Stachel der Erinnerung
beisammen. Aufgeregt machte sie ihm ein Zeichen. Er nickte unmerklich und erhob sich kurz darauf.
Tessa drückte sich an eine Hauswand und wartete, bis er vor ihr stand. „Was willst du?“, fragte er und streckte sich gähnend. „Der Tag war lang und ich bin todmüde.“
„Mein Tag war nicht kürzer“, gab sie zurück. „Aber ich habe nachgedacht. Und eine Lösung gefunden. Sie dürfen sich nicht begegnen. Meldis und Kaldak dürfen sich nicht begegnen“, wiederholte sie eindringlich. „Dann kann er sie nicht töten.“
„Gute Idee. Und wie soll das gehen?“ Er klang nicht übermäßig beeindruckt.
„Meldis darf nicht bei Nacht und Nebel flüchten“, antwortete Tessa. „Wenn wir das verhindern, dann haben wir gewonnen.“
Er nickte. „Logisch. Und weiter?“
Tessa holte tief Luft. „Ich glaube, der Grund warum du hier bist, ist, dass du die Begegnung der beiden verhindern musst. Du entführst Meldis. Und dann tust du alles, um ihre Meinung Serre betreffend zu ändern. Du machst ihr den Hof und siehst zu, dass sie sich in dich verliebt.“
„Weiter nichts?“ Er klang völlig ernst.
„Ich bin natürlich mit von der Partie und beeinflusse Meldis in deinem Sinn. Ich werde dich über den grünen Klee loben. Gemeinsam werden wir es doch wohl schaffen, dass sie sich mit der Idee anfreundet, deine Frau zu werden.“ Sie blickte ihn triumphierend an. „Damit ist euch beiden geholfen und wir tricksen Kaldak aus.“
„Ich werde darüber nachdenken“, beschied er ihr gönnerhaft. „Morgen reden wir weiter.“
Sie stemmte die Hände in die Hüften. „Wo bleibt die Begeisterung? Oder hast du etwa einen besseren Plan?“
„Ich habe gar keinen Plan. Bisher habe ich versucht herauszubekommen, was Serre gegen den Jarl wirklich in der Hand hat und warum Meldis sich so vehement gegen eine Heirat mit Serre wehrt.“
„Und, was hast du erfahren?“
Er seufzte. „Nichts.“
„Tja, schade.“ Sie wandte sich ab. „Wir sehen uns morgen. Dann kannst du mir das Ergebnis deines Nachdenkens mitteilen. Und wenn ich gut gelaunt bin, werde ich dir verraten, warum Meldis sich so sehr gegen eine Heirat mit Serre sträubt. Also wünsch mir eine gute Nacht.“
Er sah ihr mit gerunzelten Brauen nach und machte sich dann auf den Weg zum Langhaus, in dem Serre schlief. Es lag direkt neben dem des Jarl, was auch auf seine besondere Stellung hindeutete.
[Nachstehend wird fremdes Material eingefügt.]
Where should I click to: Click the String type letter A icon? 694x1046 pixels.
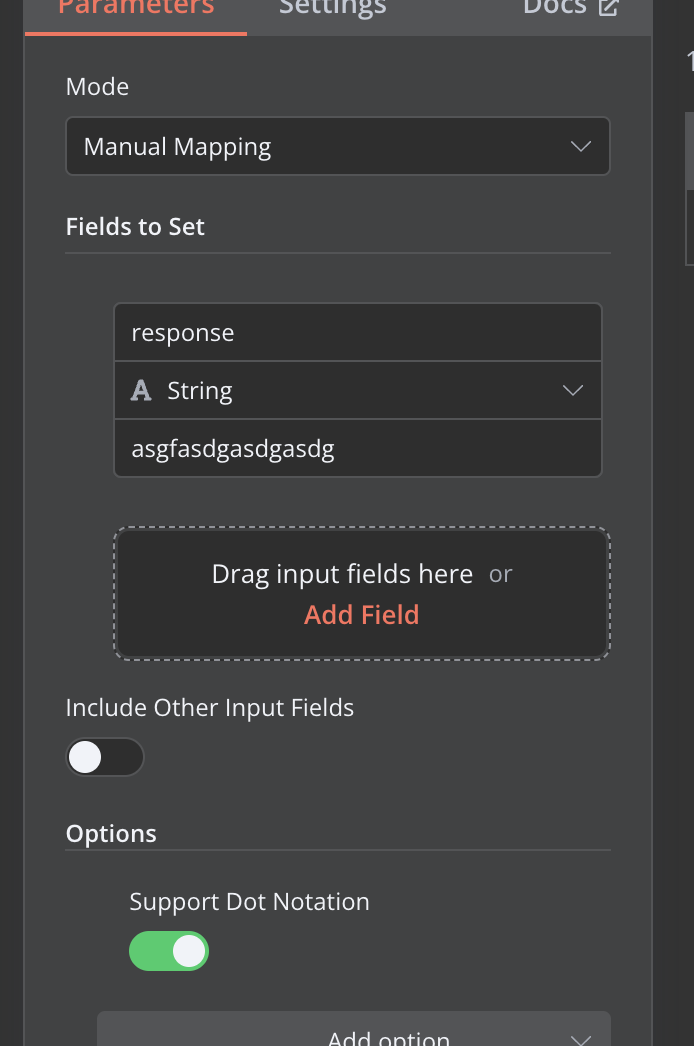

Auf dem Weg dachte er über Tessas Plan nach. Im Grunde hatte sie recht. Wenn Meldis ihrem Mörder nicht begegnete, würde sie am Leben bleiben. Aber die Sache mit der Entführung gefiel ihm nicht. Er kannte sich weder an diesem Ort, noch in dieser Zeit aus. Wohin sollte er mit Meldis gehen? Außerdem würde eine solche Handlungsweise sicher den Zorn ihres Vaters nach sich ziehen. Auch das wollte er vermeiden. Nein, es musste eine andere Möglichkeit geben, zu verhindern, dass Meldis und dieser Kaldak sich begegneten.
Nick war so in Gedanken versunken, dass er fast übersehen hätte, dass ihm der Jarl entgegenkam. Er schwankte leicht und musste sich an den Hauswänden abstützen, um das Gleichgewicht zu halten. Als er für einen Moment losließ, stolperte er und Nick packte ihn am Arm.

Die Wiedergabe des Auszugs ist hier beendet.